▶ _Problem to work on_: All of the records must be repeated exactly.

Dataset entries:
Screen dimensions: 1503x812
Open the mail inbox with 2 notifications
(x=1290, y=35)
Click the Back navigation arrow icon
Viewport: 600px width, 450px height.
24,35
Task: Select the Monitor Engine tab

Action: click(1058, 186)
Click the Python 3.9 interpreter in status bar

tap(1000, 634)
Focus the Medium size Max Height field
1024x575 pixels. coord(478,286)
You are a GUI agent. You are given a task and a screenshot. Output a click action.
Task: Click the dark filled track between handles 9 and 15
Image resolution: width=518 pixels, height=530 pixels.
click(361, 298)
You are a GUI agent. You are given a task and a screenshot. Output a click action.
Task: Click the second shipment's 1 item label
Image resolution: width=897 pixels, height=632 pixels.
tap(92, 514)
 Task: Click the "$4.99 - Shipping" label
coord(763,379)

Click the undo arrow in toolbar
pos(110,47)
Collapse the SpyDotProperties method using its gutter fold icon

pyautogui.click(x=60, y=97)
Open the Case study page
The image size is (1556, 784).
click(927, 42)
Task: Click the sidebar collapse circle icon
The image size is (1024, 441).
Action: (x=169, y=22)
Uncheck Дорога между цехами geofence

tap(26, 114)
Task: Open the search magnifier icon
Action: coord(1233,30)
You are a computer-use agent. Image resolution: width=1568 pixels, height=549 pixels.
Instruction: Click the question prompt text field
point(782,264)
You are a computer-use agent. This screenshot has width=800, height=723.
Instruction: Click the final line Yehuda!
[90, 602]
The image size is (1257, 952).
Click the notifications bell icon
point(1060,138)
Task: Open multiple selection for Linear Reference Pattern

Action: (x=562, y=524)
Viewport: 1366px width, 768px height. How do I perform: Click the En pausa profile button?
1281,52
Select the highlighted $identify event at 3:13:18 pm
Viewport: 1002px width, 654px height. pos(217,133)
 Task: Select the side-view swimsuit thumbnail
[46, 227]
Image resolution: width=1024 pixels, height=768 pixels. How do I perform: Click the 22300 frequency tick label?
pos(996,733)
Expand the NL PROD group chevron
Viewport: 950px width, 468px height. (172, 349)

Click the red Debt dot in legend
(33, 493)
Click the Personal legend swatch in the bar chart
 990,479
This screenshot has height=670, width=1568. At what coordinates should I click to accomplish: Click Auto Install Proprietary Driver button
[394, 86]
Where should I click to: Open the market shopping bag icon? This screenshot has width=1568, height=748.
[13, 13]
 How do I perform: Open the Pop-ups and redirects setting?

▶ _Answer space_:
Screen dimensions: 1503x812
Open the mail inbox with 2 notifications
(x=1290, y=35)
Click the Back navigation arrow icon
Viewport: 600px width, 450px height.
24,35
Task: Select the Monitor Engine tab

Action: click(1058, 186)
Click the Python 3.9 interpreter in status bar

tap(1000, 634)
Focus the Medium size Max Height field
1024x575 pixels. coord(478,286)
You are a GUI agent. You are given a task and a screenshot. Output a click action.
Task: Click the dark filled track between handles 9 and 15
Image resolution: width=518 pixels, height=530 pixels.
click(361, 298)
You are a GUI agent. You are given a task and a screenshot. Output a click action.
Task: Click the second shipment's 1 item label
Image resolution: width=897 pixels, height=632 pixels.
tap(92, 514)
 Task: Click the "$4.99 - Shipping" label
coord(763,379)

Click the undo arrow in toolbar
pos(110,47)
Collapse the SpyDotProperties method using its gutter fold icon

pyautogui.click(x=60, y=97)
Open the Case study page
The image size is (1556, 784).
click(927, 42)
Task: Click the sidebar collapse circle icon
The image size is (1024, 441).
Action: (x=169, y=22)
Uncheck Дорога между цехами geofence

tap(26, 114)
Task: Open the search magnifier icon
Action: coord(1233,30)
You are a computer-use agent. Image resolution: width=1568 pixels, height=549 pixels.
Instruction: Click the question prompt text field
point(782,264)
You are a computer-use agent. This screenshot has width=800, height=723.
Instruction: Click the final line Yehuda!
[90, 602]
The image size is (1257, 952).
Click the notifications bell icon
point(1060,138)
Task: Open multiple selection for Linear Reference Pattern

Action: (x=562, y=524)
Viewport: 1366px width, 768px height. How do I perform: Click the En pausa profile button?
1281,52
Select the highlighted $identify event at 3:13:18 pm
Viewport: 1002px width, 654px height. pos(217,133)
 Task: Select the side-view swimsuit thumbnail
[46, 227]
Image resolution: width=1024 pixels, height=768 pixels. How do I perform: Click the 22300 frequency tick label?
pos(996,733)
Expand the NL PROD group chevron
Viewport: 950px width, 468px height. (172, 349)

Click the red Debt dot in legend
(33, 493)
Click the Personal legend swatch in the bar chart
 990,479
This screenshot has height=670, width=1568. At what coordinates should I click to accomplish: Click Auto Install Proprietary Driver button
[394, 86]
Where should I click to: Open the market shopping bag icon? This screenshot has width=1568, height=748.
[13, 13]
 How do I perform: Open the Pop-ups and redirects setting?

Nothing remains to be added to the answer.